Fear and trembling, shuttering and stumbling

February 22, 2010

(I would’ve posted this earlier but for whatever reason the Daily Cardinal’s website wasn’t jiving with my computer this morning.) In today’s edition of the DC you’ll find my colleague Katie Foran-McHale’s review of Martin Scorsese’s latest, “Shutter Island.” Katie is quite right to point out how Scorsese’s work tends to invite the “auteur” label, yet it’s worth adding that, because Scorsese is as committed to the study and preservation of film history as any artist working in the medium today, he evokes that always-loaded label somewhat self-consciously, almost openly.

It’s no coincidence that Scorsese’s stylistic ancestors are figures like Jean Renoir, Michael Powell, Jacques Tourneur and Orson Welles; while he doesn’t necessarily mimic their signature techniques and preoccupations, he certainly emulates the authorial willfulness that first led viewers to infer that a film is made by somebody rather than a collective of somebodies.

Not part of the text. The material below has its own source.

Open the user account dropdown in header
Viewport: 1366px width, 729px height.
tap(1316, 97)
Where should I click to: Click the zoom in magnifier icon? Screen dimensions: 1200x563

But Scorsese also has the habit of working with actors who are nearly as if not more well-known than he is. That his films never lose their aura of having been envisioned and actualized by an individual genius is a testament to Scorsese’s adeptness at assuming the figure of the mainstream auteur, which is, of course, an increasingly endangered (and inherently illusory) species.